Entre los accidentes reportados se incluyen choques contra objetos fijos a velocidades bajas, colisiones cuando el vehículo estaba detenido y golpes al retroceder contra postes u otros obstáculos. Uno de los incidentes, inicialmente clasificado como daño material, terminó con hospitalización por lesiones menores.

Actualmente, Tesla cuenta con cerca de 42 robotaxis circulando en Austin, aunque la cifra real varía. La flota opera en modo de pruebas y, según registros, la mayoría de los viajes se realizan con la presencia de un vehículo de seguimiento adicional, donde viajan supervisores encargados de monitorear la seguridad de cada trayecto. Los viajes genuinamente “no supervisados” son excepcionales y, tras una breve aparición, desaparecieron de la oferta habitual.

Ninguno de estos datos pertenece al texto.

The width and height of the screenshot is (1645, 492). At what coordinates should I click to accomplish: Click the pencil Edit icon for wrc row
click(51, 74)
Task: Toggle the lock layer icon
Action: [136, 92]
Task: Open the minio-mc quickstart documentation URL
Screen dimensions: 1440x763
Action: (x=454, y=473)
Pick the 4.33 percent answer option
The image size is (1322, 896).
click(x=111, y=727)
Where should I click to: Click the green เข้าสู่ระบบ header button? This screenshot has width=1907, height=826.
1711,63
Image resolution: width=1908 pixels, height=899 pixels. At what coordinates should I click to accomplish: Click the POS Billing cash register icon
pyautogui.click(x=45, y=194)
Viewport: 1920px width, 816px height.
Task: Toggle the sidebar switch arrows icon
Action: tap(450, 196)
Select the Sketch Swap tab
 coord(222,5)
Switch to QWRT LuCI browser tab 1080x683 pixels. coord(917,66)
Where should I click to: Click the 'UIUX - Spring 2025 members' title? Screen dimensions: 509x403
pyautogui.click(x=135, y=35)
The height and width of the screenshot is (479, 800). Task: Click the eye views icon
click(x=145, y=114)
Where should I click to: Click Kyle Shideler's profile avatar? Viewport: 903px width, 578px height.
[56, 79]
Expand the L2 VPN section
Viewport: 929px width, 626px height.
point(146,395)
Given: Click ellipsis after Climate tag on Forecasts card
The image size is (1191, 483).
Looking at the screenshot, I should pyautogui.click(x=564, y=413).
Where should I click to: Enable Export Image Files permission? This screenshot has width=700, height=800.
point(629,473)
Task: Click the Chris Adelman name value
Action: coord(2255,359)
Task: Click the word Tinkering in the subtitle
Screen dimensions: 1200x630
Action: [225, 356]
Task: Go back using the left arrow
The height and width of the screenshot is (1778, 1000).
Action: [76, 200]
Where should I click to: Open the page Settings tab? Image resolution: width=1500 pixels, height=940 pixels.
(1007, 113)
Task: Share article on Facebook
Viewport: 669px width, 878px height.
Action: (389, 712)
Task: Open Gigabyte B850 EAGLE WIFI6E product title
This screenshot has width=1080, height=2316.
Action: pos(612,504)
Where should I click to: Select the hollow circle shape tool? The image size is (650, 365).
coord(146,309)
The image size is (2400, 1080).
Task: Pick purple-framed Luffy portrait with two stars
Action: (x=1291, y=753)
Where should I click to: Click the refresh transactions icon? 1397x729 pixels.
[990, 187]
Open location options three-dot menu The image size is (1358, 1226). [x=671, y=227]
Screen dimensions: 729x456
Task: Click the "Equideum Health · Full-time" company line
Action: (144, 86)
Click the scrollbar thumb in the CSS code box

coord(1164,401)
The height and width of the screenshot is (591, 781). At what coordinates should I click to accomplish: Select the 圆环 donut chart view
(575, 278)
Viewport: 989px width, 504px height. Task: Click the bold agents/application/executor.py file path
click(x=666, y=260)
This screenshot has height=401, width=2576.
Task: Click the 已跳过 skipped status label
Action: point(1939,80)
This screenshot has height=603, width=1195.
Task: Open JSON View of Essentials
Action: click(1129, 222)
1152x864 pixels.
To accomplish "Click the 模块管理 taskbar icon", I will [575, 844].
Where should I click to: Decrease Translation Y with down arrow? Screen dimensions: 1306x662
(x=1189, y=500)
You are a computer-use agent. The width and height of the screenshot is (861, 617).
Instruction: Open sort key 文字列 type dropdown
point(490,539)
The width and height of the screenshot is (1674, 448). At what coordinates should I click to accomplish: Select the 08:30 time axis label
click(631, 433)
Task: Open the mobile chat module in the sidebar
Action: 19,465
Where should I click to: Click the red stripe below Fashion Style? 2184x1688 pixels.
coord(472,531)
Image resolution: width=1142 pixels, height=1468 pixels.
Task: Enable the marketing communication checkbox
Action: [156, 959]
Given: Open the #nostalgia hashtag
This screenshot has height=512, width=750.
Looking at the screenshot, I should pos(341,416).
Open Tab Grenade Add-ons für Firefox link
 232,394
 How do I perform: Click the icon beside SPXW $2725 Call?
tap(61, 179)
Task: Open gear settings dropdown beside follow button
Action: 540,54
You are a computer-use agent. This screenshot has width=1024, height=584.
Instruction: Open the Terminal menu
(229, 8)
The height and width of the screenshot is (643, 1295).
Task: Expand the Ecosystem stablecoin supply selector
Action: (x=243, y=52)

Un aspecto que complica el análisis público es que Tesla mantiene bajo reserva la mayoría de los detalles de sus accidentes, alegando “información confidencial de negocio”, lo que impide saber con precisión si las fallas corresponden al software o a errores humanos de los conductores de seguridad. Otras empresas del sector, como Waymo, publican reportes más detallados y transparentes.

El análisis de accidentes se
El análisis de accidentes se ve obstaculizado porque Tesla mantiene en reserva detalles clave, alegando confidencialidad comercial. (REUTERS/Dado Ruvic/Illustration/File Photo)

Cómo es el Cybercab y cuál es la apuesta de Tesla

El primer Cybercab salió de la línea de producción en la Gigafactory Texas. Este vehículo, dorado, compacto y sin controles tradicionales, marca una ruptura total con el diseño automotriz convencional. No posee volante ni pedales, y su funcionamiento depende por completo del sistema de conducción autónoma desarrollado por Tesla.

El plan de la empresa es que el Cybercab opere exclusivamente como taxi autónomo, con una batería de 35 kWh, una autonomía de 320 kilómetros y carga inductiva. El precio objetivo es inferior a USD 30.000. Según lo anunciado, el proceso de fabricación se asemeja más al de productos electrónicos de consumo que a la producción de automóviles, con ciclos de ensamblaje de una unidad cada 10 segundos.

Pero el lanzamiento no está exento de incertidumbre. A día de hoy, la denominación “Cybercab” ni siquiera está asegurada, ya que existen disputas de marca ante la Oficina de Patentes y Marcas de Estados Unidos. A la par, las dudas técnicas y de seguridad son cada vez más visibles.

A pesar de la reciente
A pesar de la reciente aparición pública, la mayoría de viajes de robotaxis Tesla continúan con supervisores de seguridad y rara vez sin supervisión. (REUTERS/Annegret Hilse/File Photo)

El mayor riesgo del Cybercab radica en que no existe alternativa: si el software de conducción autónoma no alcanza la madurez necesaria, el vehículo queda inutilizable, ya que no puede conducirse de modo manual. El propio Elon Musk reconoció que se necesitan unos 16.000 millones de kilómetros de datos para lograr una conducción autónoma segura y sin supervisión.

De acuerdo con la proyección actual de flota y uso de la tecnología, Tesla podría alcanzar ese volumen de datos recién en julio de 2026. Sin embargo, llegar a esa meta es solo el primer paso, ya que aún restarían extensas pruebas, validaciones y ajustes para cubrir millones de situaciones imprevistas.